→ **Task item**:
Every line of the records below from the line with "Разделы (36, 119)" up to and including the line with "В Тверском дворце" must be reproduced exactly, and no line outside that range.
··· Material shown
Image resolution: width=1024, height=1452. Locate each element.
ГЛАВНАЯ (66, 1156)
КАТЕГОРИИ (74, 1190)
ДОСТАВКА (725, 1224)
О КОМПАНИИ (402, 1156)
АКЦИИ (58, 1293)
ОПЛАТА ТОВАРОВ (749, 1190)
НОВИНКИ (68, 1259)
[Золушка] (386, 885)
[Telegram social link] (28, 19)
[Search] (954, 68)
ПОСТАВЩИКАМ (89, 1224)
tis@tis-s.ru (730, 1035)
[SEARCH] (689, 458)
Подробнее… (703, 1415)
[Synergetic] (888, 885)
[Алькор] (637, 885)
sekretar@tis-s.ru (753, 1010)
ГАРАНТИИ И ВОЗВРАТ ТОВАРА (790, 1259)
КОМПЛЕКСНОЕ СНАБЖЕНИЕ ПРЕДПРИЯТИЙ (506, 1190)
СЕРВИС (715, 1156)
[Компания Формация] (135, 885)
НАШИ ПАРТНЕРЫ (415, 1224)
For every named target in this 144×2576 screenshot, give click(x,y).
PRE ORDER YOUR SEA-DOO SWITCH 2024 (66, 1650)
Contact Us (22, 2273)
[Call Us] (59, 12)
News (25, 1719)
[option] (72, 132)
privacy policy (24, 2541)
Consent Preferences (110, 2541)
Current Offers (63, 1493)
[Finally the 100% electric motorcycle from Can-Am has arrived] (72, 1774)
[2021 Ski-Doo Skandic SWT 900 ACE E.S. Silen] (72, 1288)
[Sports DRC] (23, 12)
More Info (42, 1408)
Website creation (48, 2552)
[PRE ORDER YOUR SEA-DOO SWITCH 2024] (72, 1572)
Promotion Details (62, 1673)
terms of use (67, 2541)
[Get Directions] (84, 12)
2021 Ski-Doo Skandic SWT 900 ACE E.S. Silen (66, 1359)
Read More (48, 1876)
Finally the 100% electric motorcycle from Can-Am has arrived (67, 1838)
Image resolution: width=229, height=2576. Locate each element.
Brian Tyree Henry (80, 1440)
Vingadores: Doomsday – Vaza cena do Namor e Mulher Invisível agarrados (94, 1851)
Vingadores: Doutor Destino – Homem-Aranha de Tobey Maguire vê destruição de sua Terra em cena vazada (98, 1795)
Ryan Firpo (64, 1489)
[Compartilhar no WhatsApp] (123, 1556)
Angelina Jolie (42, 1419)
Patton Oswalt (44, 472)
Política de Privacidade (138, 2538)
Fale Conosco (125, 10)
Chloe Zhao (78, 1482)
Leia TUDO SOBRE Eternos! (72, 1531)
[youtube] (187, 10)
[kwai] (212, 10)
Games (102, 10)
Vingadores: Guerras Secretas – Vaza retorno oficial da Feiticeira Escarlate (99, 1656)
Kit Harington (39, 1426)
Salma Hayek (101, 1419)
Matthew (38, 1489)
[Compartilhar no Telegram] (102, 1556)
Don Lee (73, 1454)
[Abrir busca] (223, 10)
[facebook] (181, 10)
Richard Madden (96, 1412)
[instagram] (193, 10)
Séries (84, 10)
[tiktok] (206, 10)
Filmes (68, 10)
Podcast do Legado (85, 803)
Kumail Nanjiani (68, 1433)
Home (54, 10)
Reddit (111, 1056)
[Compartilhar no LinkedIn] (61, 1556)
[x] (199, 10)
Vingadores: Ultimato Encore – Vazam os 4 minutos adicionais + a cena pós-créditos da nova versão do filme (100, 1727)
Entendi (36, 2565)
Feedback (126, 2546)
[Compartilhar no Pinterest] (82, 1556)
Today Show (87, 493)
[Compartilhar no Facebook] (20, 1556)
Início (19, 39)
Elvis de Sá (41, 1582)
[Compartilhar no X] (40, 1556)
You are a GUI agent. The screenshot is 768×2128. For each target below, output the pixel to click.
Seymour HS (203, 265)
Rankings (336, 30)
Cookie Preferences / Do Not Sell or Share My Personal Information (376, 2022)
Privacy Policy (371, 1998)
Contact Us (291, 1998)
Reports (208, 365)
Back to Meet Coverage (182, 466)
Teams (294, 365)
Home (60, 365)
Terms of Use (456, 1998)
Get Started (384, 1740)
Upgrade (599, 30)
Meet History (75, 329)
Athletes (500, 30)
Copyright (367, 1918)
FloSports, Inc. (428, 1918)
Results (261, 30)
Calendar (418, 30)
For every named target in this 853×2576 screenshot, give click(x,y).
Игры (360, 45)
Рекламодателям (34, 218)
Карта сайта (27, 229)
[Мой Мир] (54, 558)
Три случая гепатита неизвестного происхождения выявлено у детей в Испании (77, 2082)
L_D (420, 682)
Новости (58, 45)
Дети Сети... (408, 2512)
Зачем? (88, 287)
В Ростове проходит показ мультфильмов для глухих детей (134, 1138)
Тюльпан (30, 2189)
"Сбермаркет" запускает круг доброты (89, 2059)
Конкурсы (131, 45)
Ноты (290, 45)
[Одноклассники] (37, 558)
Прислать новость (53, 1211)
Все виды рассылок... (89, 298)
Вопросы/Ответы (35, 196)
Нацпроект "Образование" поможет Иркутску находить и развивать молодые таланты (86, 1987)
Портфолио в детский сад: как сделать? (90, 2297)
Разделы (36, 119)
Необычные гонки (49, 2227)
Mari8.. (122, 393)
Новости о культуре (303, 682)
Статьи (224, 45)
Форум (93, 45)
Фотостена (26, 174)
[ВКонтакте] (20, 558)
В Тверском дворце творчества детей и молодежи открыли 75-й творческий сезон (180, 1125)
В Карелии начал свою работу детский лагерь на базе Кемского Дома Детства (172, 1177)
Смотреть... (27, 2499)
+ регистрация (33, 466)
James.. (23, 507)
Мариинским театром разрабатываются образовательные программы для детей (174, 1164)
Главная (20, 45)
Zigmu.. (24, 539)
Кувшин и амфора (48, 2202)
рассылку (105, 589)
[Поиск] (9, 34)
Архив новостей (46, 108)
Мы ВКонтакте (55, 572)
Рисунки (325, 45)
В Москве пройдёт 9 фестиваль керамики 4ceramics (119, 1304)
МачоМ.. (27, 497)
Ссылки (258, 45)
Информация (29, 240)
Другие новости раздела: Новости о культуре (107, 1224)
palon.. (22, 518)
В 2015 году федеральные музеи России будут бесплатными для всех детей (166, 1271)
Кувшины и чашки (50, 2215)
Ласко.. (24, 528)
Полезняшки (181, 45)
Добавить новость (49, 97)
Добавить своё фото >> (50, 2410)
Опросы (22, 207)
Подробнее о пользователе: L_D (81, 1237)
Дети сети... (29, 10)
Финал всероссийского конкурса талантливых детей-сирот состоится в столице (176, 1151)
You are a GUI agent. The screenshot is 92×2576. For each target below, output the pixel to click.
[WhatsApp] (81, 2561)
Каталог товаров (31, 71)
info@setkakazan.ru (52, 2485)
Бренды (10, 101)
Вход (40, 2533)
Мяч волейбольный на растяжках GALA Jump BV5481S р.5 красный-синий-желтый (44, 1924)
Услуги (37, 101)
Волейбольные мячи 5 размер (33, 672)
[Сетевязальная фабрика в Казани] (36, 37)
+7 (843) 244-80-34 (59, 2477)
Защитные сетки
······
→ **Task result**:
Разделы (36, 119)
Необычные гонки (49, 2227)
Mari8.. (122, 393)
Новости о культуре (303, 682)
Статьи (224, 45)
Форум (93, 45)
Фотостена (26, 174)
[ВКонтакте] (20, 558)
В Тверском дворце творчества детей и молодежи открыли 75-й творческий сезон (180, 1125)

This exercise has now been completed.